Page MenuHomePhabricator

Deploy InternetArchiveBot on the Dutch Wikipedia (nlwiki)
Closed, ResolvedPublic

Description

The Dutch Wikipedia is the fifth largest Wikipedia, with just under 2 million articles. This should be the fifth wiki to be deployed to.

Event Timeline

The translations of the discussion are a bit rough, but it seems we have consensus here.

Seems like consensus to me (Dutch speaker) as well.

In that case I'm going to need the page to go to to get my bot approved.

In that case I'm going to need the page to go to to get my bot approved.

https://nl.wikipedia.org/wiki/Wikipedia:Aanmelding_botgebruikers, instructions in English are also there.

@Sjoerddebruin Do you guys have any templates for archive services. IE, when a URL is dead in a reference, enwiki uses Template:Webarchive to associated the dead URL with a respective snapshot of it when it was once alive.

I can't find any.

I think only our cite web template has parameters for that. No separate template that I'm aware of.

Okay thanks. This is all needed to help configure IABot to be run on the wiki. If you can, can you list me all of the Cite templates of your native language that have url and archiveurl parameters? I need to add them to IABot's list of recognized international cite templates.

There's:

Then there's templates that should have an archiveurl, but doesn't yet:

Not sure if I'm overlooking some.

(and the redirects linking there, of course)

Awaiting approval or another trial.

@Effeietsanders The bot approvals doesn't seem to be moving along. It's the final hurdle to fully deploying the bot.

@Cyberpower678 as I understand, they need someone to adapt the template in such a way that the original link is no longer displayed if you say it's dead. How would you normally do that, through an additional parameter 'deadurl' to be set to 'yes'? (that is what I understand from your talkpage).

@Cyberpower678 as I understand, they need someone to adapt the template in such a way that the original link is no longer displayed if you say it's dead. How would you normally do that, through an additional parameter 'deadurl' to be set to 'yes'? (that is what I understand from your talkpage).

Correct. I could probably adapt them, but I doubt I have the permissions needed to do so. They're probably protected from editing.

Changed!

If dode-url = ja or dead-url = yes, instead of the url the archiefurl/archiveurl is used in template Citeer web on Dutch Wikipedia.

Installed the parameters in the config file.

Order is incorrect. Plural for "bronnen" is also incorrect. See https://nl.wikipedia.org/w/index.php?title=...Something_to_Be_%28single%29&type=revision&diff=49365878&oldid=37572390

"Redden 1 bronnen en labelen 0 als dood. InternetArchiveBot (v1.4beta4)"

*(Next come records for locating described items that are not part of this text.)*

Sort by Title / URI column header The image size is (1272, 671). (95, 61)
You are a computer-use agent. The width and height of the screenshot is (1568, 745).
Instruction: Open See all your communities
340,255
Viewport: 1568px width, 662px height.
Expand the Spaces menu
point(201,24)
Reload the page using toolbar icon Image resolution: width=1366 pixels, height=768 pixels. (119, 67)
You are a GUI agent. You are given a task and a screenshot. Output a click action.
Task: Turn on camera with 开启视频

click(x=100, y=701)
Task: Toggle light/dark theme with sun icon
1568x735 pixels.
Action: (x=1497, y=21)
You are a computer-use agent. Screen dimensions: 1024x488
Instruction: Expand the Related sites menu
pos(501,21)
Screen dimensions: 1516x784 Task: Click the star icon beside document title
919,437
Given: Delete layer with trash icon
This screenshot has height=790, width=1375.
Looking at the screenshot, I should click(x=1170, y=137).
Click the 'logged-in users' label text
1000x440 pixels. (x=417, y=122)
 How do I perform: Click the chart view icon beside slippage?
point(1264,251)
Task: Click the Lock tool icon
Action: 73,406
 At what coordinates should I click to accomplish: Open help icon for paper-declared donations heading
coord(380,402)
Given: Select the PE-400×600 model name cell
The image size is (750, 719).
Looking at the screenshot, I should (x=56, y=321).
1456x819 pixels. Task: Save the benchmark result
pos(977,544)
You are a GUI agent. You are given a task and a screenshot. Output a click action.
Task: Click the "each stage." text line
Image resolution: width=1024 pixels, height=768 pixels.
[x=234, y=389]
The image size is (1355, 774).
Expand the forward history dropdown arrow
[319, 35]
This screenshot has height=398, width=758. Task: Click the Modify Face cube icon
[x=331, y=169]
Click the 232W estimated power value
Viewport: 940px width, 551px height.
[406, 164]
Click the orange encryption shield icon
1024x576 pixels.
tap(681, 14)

Plural for "bronnen" and order:
-> 1 bron redden en 0 labelen als dood. InternetArchiveBot (v1.4beta4)
-> 2 bronnen redden 0 labelen als dood. InternetArchiveBot (v1.4beta4)

NOTICE: "bron" instead of "bronnen" (only when amount = 1)
NOTICE: amount first, then "bronnen" or "labelen"

Order is incorrect. Plural for "bronnen" is also incorrect. See https://nl.wikipedia.org/w/index.php?title=...Something_to_Be_%28single%29&type=revision&diff=49365878&oldid=37572390

"Redden 1 bronnen en labelen 0 als dood. InternetArchiveBot (v1.4beta4)"

Plural for "bronnen" and order:
-> 1 bron redden en 0 labelen als dood. InternetArchiveBot (v1.4beta4)
-> 2 bronnen redden 0 labelen als dood. InternetArchiveBot (v1.4beta4)

NOTICE: "bron" instead of "bronnen" (only when amount = 1)
NOTICE: amount first, then "bronnen" or "labelen"

Edit summaries do not have {{plural}} support, and are controlled from https://nl.wikipedia.org/wiki/User:InternetArchiveBot/Dead-links.js so this cannot be fixed. You can reword the summary to make it more consistent across the board though.

@Cyberpower678 I would find the following to make most sense: "X bron(nen) gered, en Y gelabeld als onbereikaar"

  • perfect tense because the action is completed
  • bron(nen) is a common way to phrase if singular/plural is unknown
  • I think 'dood' sounds a bit.. morbid :) Onbereikbaar means you cannot connect to it - which is more correct anyway.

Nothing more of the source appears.